I mean, undoubtedly it's probably because they had data loss or something and they don't
want to do that again, but who knows.
Yeah, there's this like dual called Dropbox.
Maybe they can use that or like Git.
Yeah.
And there's this team called team called compliance which blocked it oh oh that's that's
the other issue to think about i guess yeah compliance how often have had have you had to
think about like compliance in your job or like in any job not very often however um i found that
compliance requirements can be a useful tool to stop people from committing mistakes in production, especially if the security team is overloaded and saying, yeah, we're going to need approval from security there.
We'll delay something by two weeks and product can't make it go faster no matter how much they complain
yeah i've seen that engineers get scared of compliance much more than they get scared of
other things because like i think engineers don't want to talk to lawyers like ever
so it's always a good way to like say oh you what? That might break some of our requirements.
We have to fix this ASAP, or we cannot fix that.
Yeah.
I think people really just want to go fast.
And going too fast too often means that somebody
has to clean up after it.
And you really got to choose what you're optimizing for.

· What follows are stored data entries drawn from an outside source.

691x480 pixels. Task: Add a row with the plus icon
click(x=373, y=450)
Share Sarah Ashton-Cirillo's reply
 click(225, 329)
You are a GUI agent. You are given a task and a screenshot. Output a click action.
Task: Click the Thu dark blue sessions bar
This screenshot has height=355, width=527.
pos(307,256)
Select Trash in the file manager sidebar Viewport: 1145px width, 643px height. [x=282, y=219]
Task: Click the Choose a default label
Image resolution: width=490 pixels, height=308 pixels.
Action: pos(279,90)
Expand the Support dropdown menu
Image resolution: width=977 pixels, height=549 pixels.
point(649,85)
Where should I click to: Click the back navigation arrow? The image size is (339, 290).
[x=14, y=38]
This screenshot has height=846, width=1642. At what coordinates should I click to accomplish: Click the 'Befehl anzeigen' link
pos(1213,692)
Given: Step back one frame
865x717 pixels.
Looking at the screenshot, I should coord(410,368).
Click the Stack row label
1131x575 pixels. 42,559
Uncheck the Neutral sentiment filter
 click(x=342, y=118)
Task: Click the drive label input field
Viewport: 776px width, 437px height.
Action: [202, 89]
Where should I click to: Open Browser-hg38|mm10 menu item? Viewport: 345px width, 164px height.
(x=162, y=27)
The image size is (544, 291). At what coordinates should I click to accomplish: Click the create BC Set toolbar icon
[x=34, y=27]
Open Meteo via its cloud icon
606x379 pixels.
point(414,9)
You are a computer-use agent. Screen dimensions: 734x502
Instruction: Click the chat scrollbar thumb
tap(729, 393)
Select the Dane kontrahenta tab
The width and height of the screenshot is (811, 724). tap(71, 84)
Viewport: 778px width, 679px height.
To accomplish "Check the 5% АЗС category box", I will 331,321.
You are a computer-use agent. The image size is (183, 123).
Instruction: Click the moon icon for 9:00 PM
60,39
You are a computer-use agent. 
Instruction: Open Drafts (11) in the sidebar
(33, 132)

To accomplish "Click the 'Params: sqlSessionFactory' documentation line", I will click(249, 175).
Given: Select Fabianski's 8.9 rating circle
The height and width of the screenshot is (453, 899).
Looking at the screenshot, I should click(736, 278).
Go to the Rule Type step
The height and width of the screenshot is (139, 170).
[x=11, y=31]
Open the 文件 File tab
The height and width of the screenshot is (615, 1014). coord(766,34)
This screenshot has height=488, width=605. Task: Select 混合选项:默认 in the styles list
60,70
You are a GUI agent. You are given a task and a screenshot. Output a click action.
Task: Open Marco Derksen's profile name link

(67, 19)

So would you say your experience with using Kubernetes
and all of that, do you think it's, there's a lot of hype
and there's also a lot of people complaining about how
it's overkill for most people.
Clearly, I think you seem to like it
since you deploy your own site with it,
but what's your experience been otherwise?
Actually, I deploy my own site with Kubernetes
because I wanted to learn Kubernetes
and I'm one of those people that is cursed
to be a hands-on learner.
So in the future,
I don't know if I'd really use Kubernetes.
It's convenient. A nice side effect of it is that it's very, very prescriptive. And it has an exact model of what you do and how you
introduce like mutable state and how you do replicas and other things that a lot of other systems just don't really have a match on.
I can't really hold a candle to, but at the same time, with all that power comes a whole bunch of complexity
and documentation that is really good at selling you Kubernetes,
but not explaining what fields are allowed on the freaking pod spec.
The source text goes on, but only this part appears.